▽
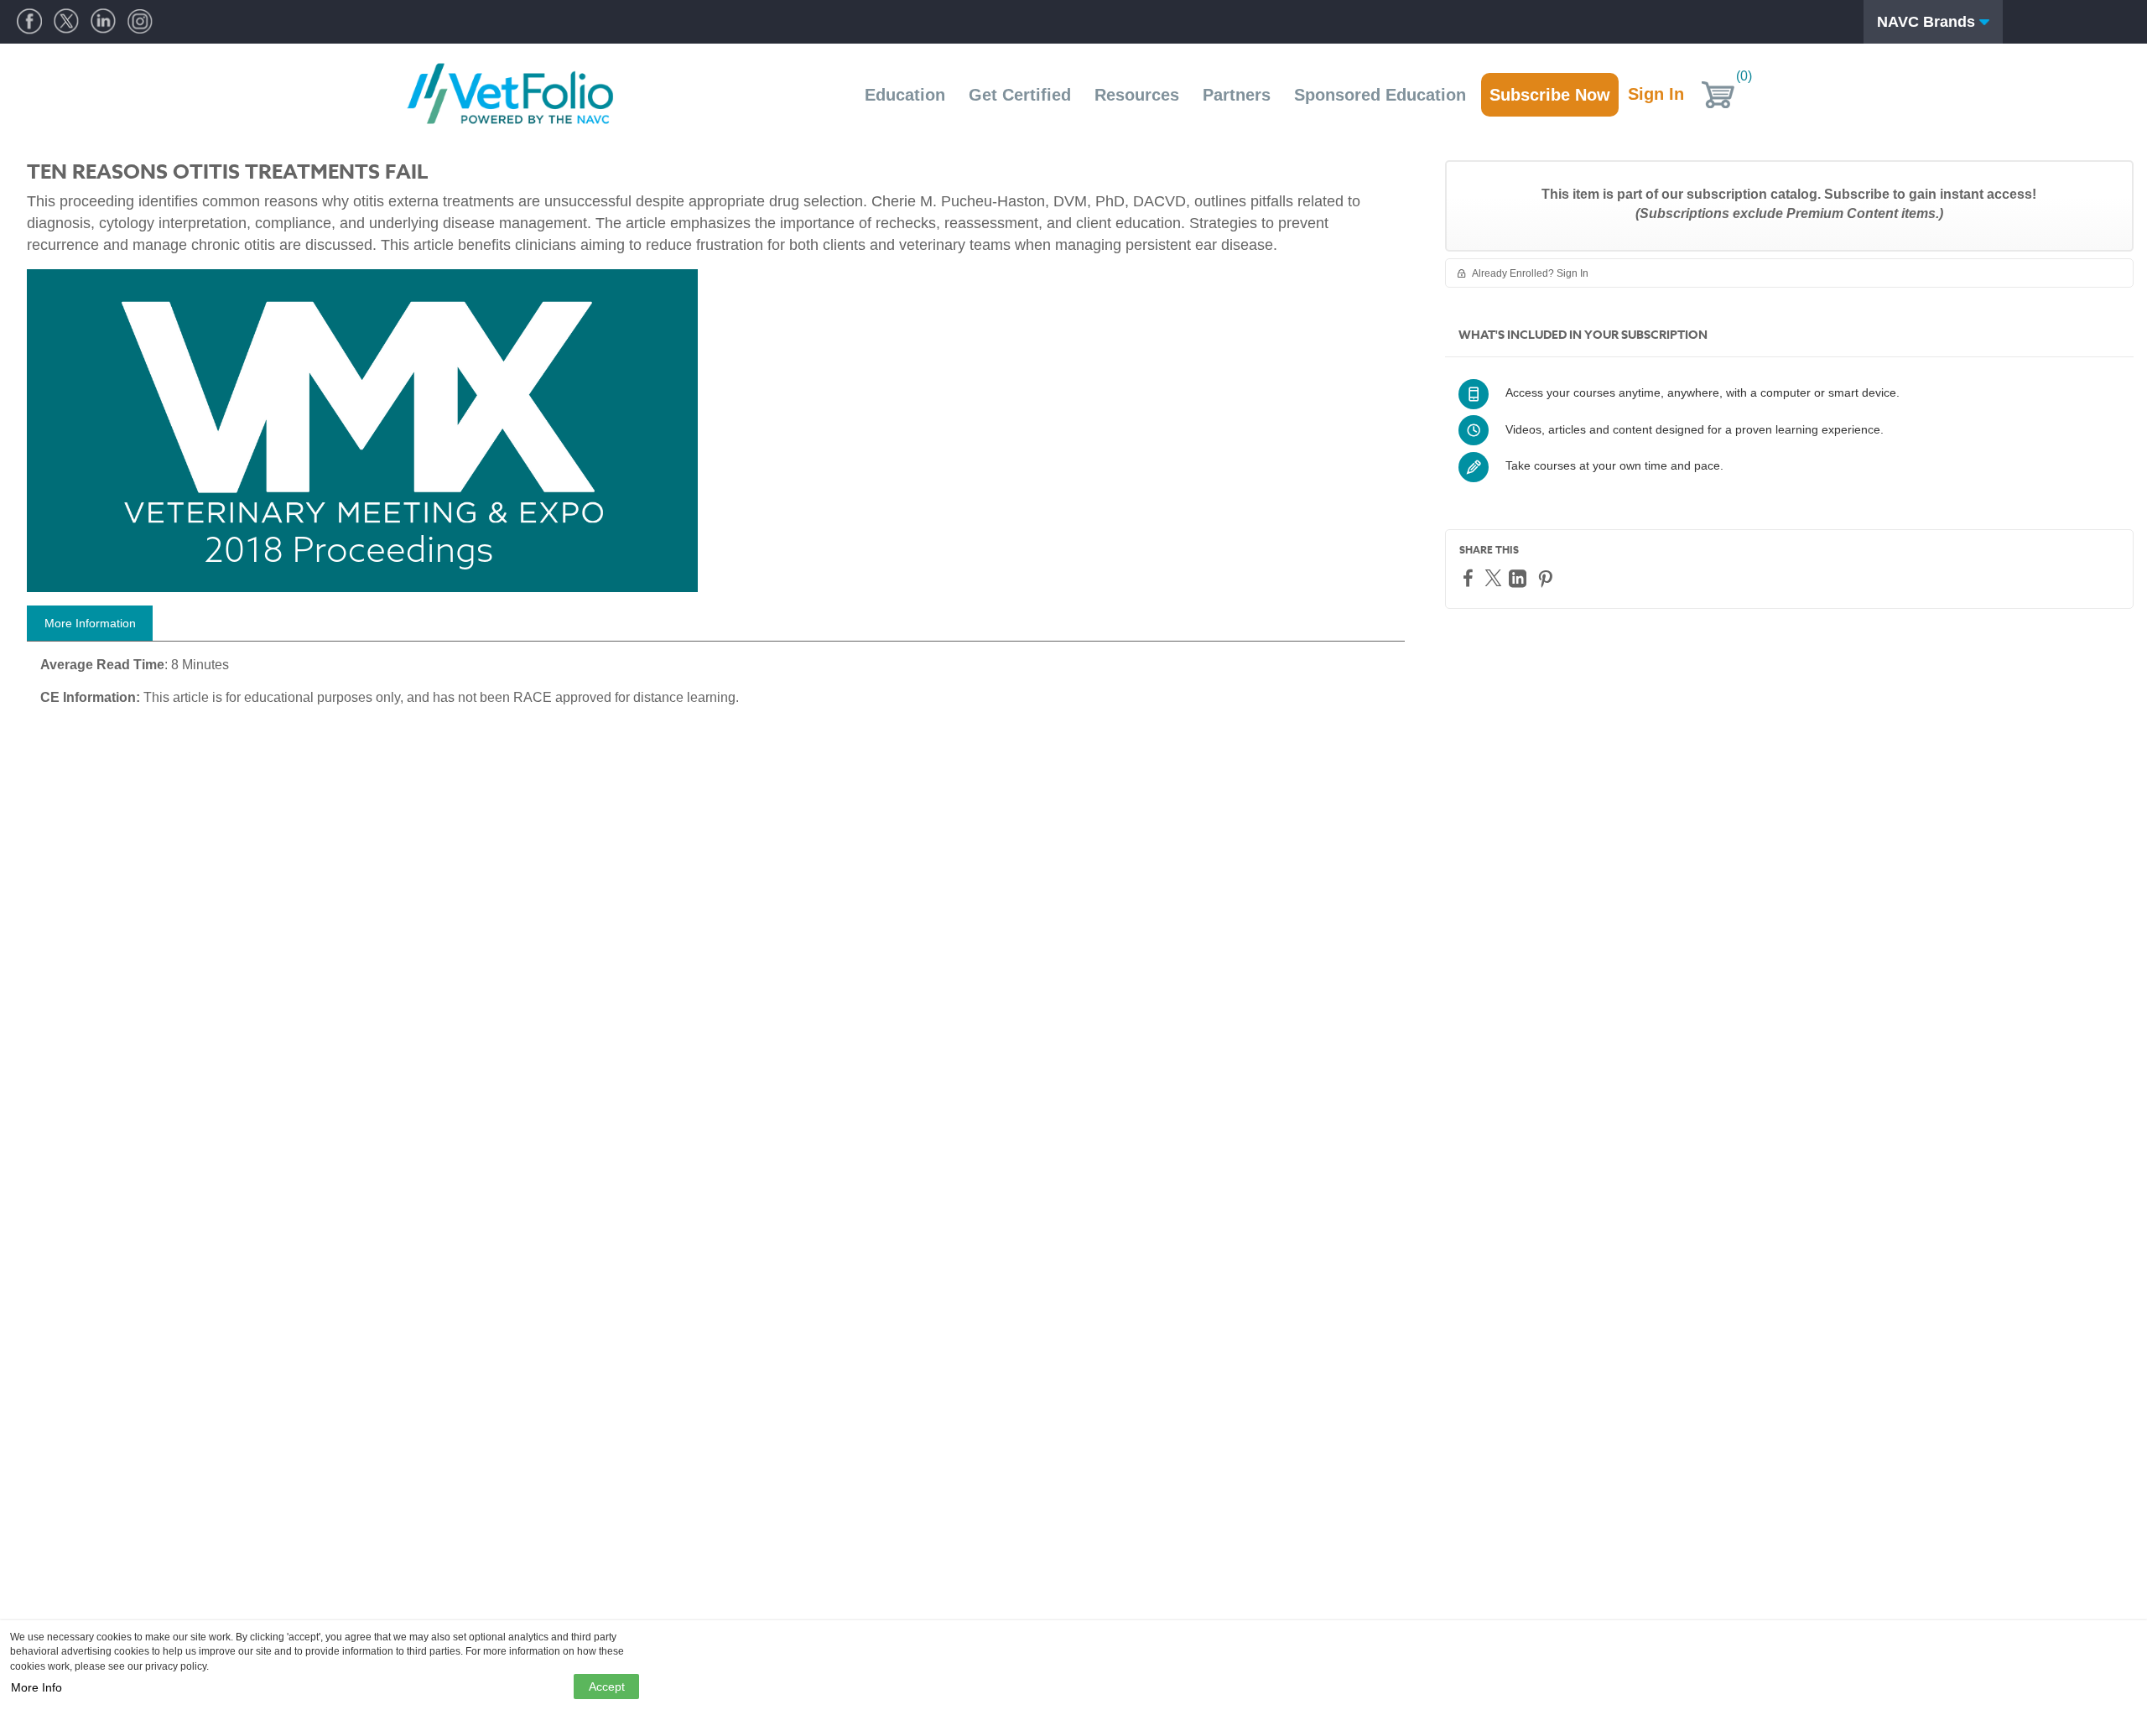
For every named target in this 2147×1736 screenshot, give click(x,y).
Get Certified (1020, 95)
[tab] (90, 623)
△
▽
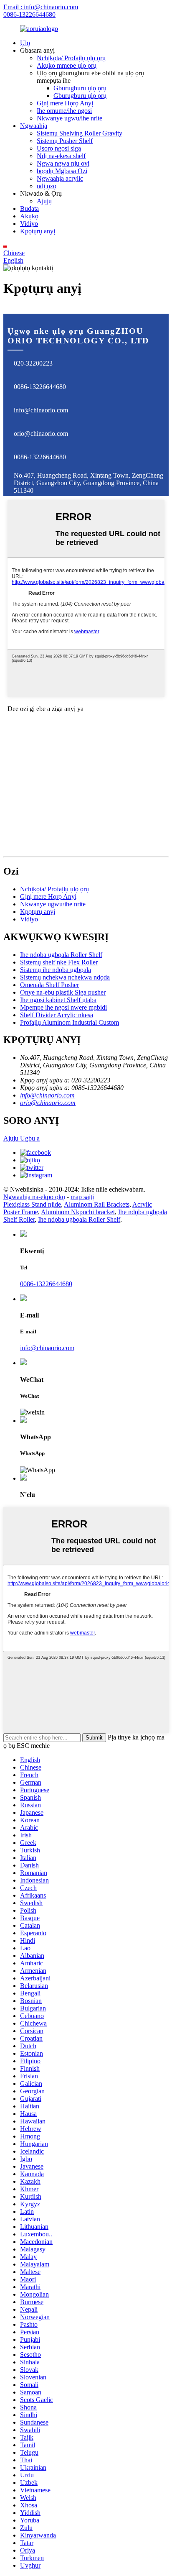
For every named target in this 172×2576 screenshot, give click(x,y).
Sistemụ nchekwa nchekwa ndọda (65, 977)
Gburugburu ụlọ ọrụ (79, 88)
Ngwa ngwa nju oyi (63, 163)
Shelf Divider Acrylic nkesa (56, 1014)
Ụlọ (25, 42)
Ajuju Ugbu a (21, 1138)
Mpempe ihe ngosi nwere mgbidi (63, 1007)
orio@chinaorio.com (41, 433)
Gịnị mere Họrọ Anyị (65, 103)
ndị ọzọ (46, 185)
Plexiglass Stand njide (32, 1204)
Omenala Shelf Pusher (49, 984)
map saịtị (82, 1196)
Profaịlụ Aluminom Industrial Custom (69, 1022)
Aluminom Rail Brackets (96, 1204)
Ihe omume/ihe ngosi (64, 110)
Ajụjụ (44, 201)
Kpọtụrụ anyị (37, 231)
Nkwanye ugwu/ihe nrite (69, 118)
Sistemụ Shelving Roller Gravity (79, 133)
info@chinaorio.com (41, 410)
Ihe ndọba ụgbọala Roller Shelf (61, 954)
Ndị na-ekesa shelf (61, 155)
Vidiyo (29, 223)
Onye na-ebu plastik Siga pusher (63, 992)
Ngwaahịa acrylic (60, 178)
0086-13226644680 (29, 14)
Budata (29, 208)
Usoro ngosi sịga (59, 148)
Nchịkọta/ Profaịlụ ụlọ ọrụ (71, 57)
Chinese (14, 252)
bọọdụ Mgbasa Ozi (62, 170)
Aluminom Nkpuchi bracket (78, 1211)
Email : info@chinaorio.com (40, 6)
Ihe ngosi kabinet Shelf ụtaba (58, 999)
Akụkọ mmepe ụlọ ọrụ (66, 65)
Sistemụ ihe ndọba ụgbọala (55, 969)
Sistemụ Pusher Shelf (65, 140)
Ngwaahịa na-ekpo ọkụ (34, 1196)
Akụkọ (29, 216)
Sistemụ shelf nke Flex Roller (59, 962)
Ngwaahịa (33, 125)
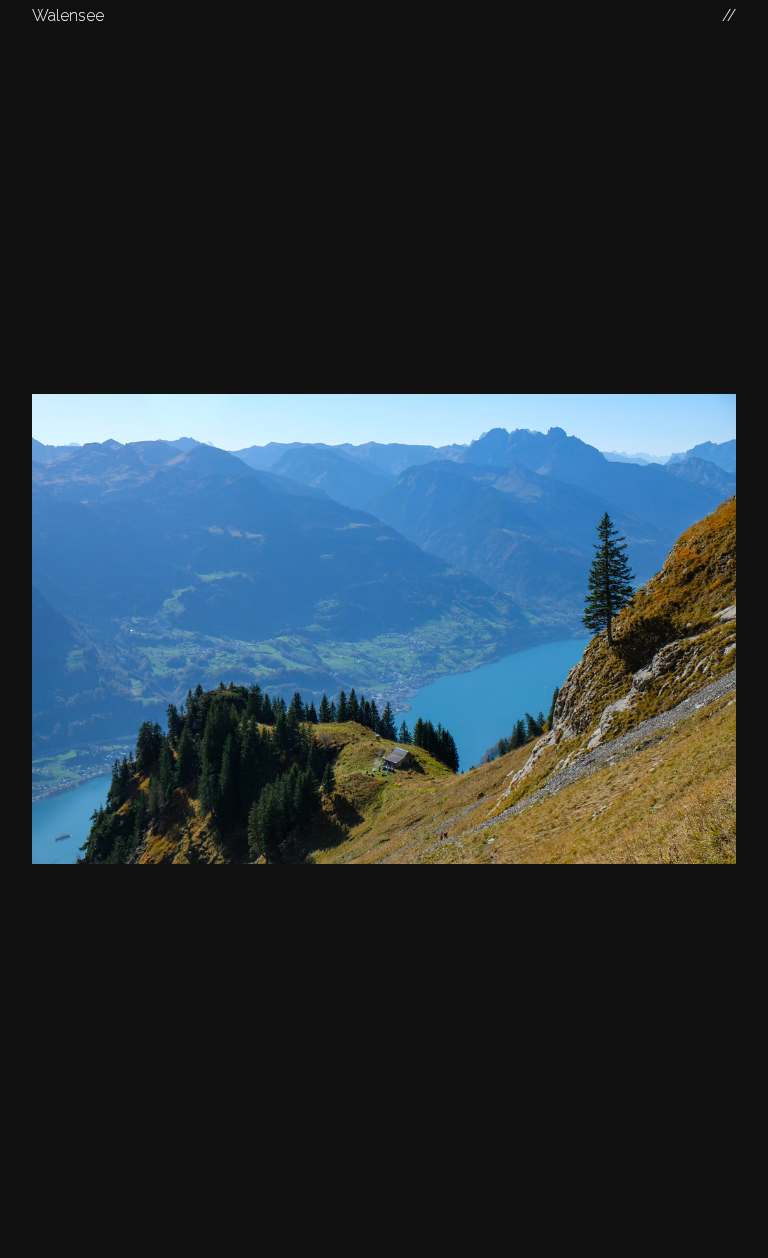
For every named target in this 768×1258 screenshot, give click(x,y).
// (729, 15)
△
» **Exercise aim**: From the listing above, repeat exactly the lines starting at the line that includes "Ndị na-ekesa shelf (61, 155)" and ending at the line that includes "Ngwaahịa (33, 125)", with nothing outside that span.

» **Answer box**:
Ndị na-ekesa shelf (61, 155)
Vidiyo (29, 223)
Onye na-ebu plastik Siga pusher (63, 992)
Ngwaahịa acrylic (60, 178)
0086-13226644680 (29, 14)
Budata (29, 208)
Usoro ngosi sịga (59, 148)
Nchịkọta/ Profaịlụ ụlọ ọrụ (71, 57)
Chinese (14, 252)
bọọdụ Mgbasa Ozi (62, 170)
Aluminom Nkpuchi bracket (78, 1211)
Email : info@chinaorio.com (40, 6)
Ihe ngosi kabinet Shelf ụtaba (58, 999)
Akụkọ mmepe ụlọ ọrụ (66, 65)
Sistemụ ihe ndọba ụgbọala (55, 969)
Sistemụ Pusher Shelf (65, 140)
Ngwaahịa na-ekpo ọkụ (34, 1196)
Akụkọ (29, 216)
Sistemụ shelf nke Flex Roller (59, 962)
Ngwaahịa (33, 125)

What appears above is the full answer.